§ EXERCISE INSTRUCTIONS
Every line from the start of the entries up to and including the one bearing "This screenshot has height=759, width=795." must be printed verbatim, without the pictures.
───── INPUT RECORDS ─────
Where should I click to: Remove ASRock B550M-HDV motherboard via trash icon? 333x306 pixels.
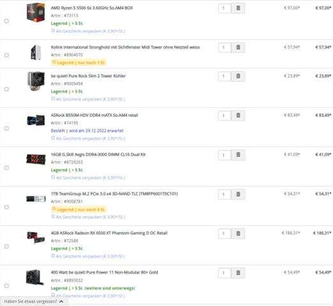(x=238, y=115)
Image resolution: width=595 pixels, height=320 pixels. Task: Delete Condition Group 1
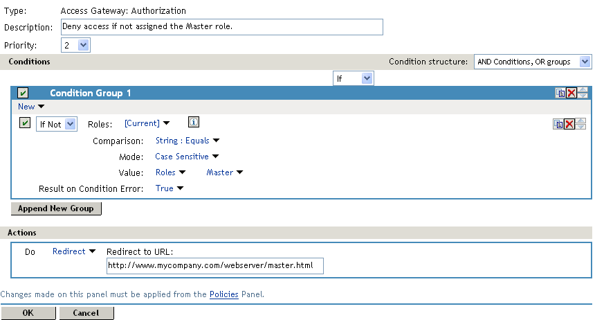pyautogui.click(x=571, y=93)
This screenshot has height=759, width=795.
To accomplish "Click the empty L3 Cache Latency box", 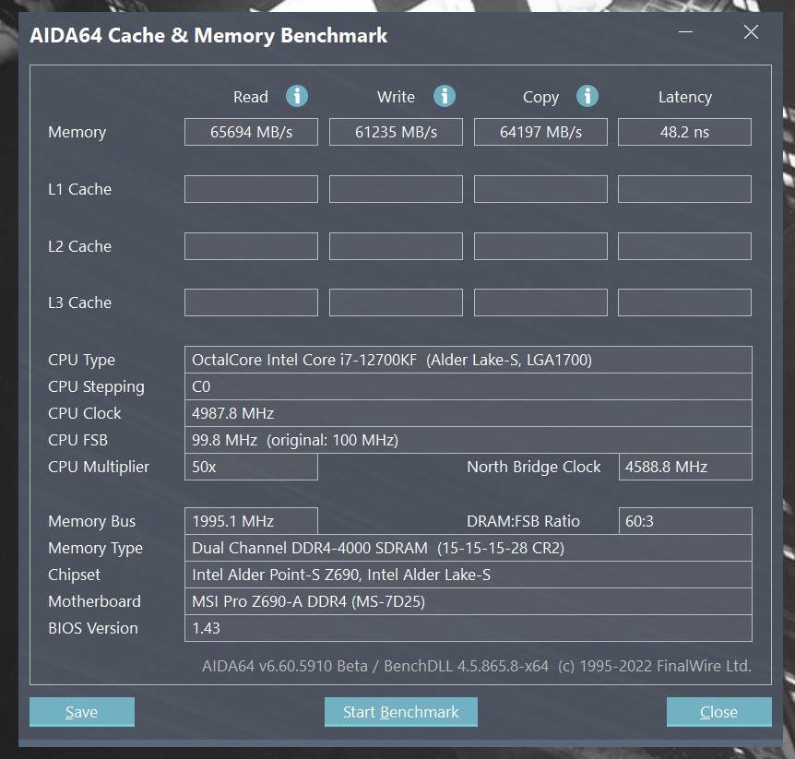I will 684,302.
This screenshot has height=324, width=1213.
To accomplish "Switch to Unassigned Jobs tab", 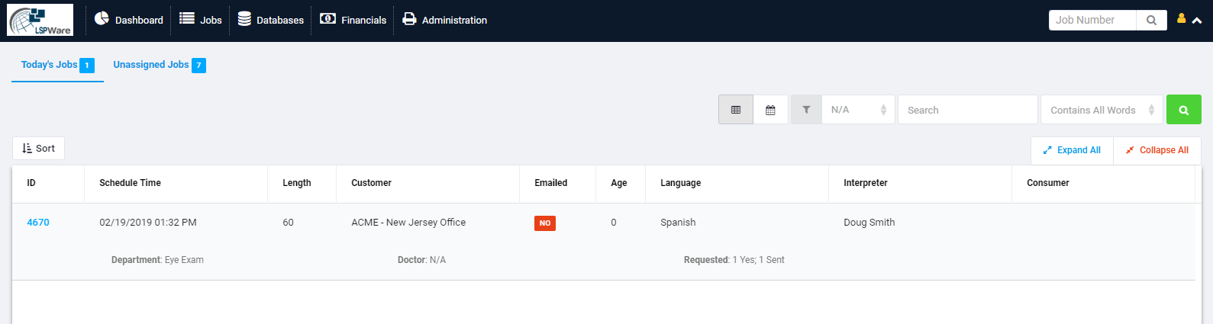I will [x=159, y=65].
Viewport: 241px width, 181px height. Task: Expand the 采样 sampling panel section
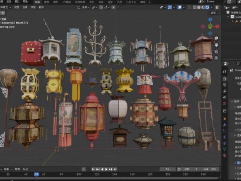point(236,101)
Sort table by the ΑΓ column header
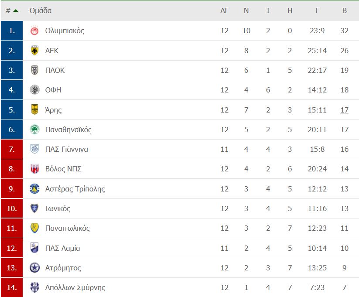 click(x=224, y=10)
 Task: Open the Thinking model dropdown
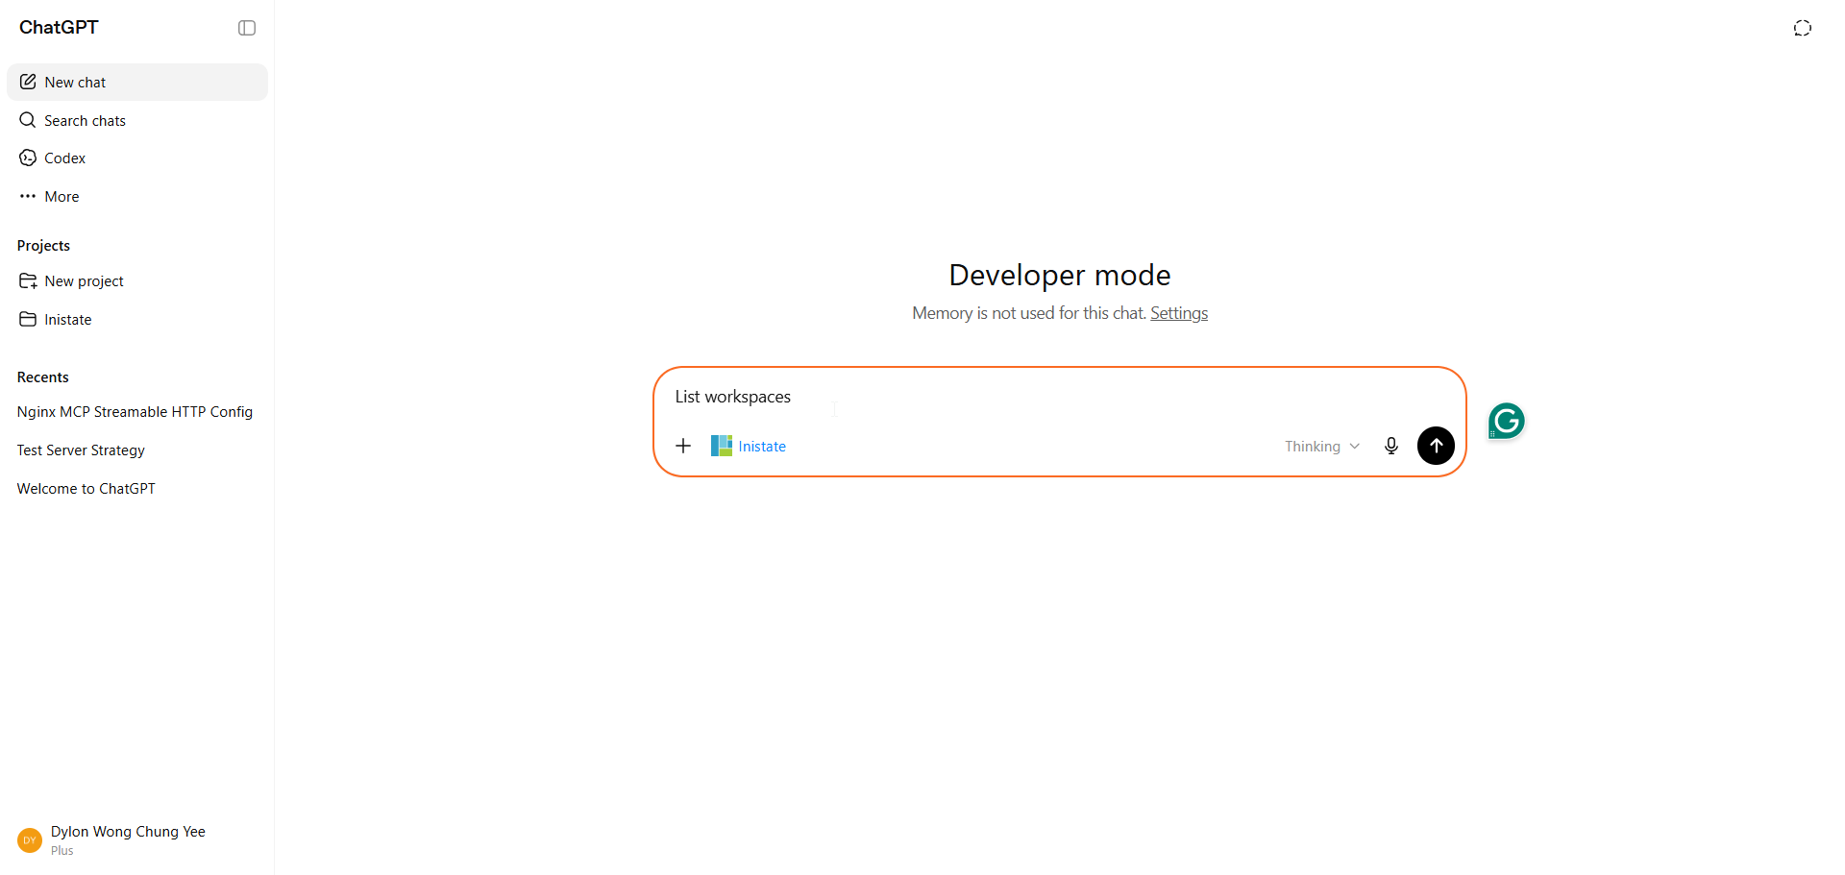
─────
§ WRITTEN SOLUTION
Where should I click to: Remove ASRock B550M-HDV motherboard via trash icon? 333x306 pixels.
(x=238, y=115)
Image resolution: width=595 pixels, height=320 pixels. Task: Delete Condition Group 1
pyautogui.click(x=571, y=93)
This screenshot has height=759, width=795.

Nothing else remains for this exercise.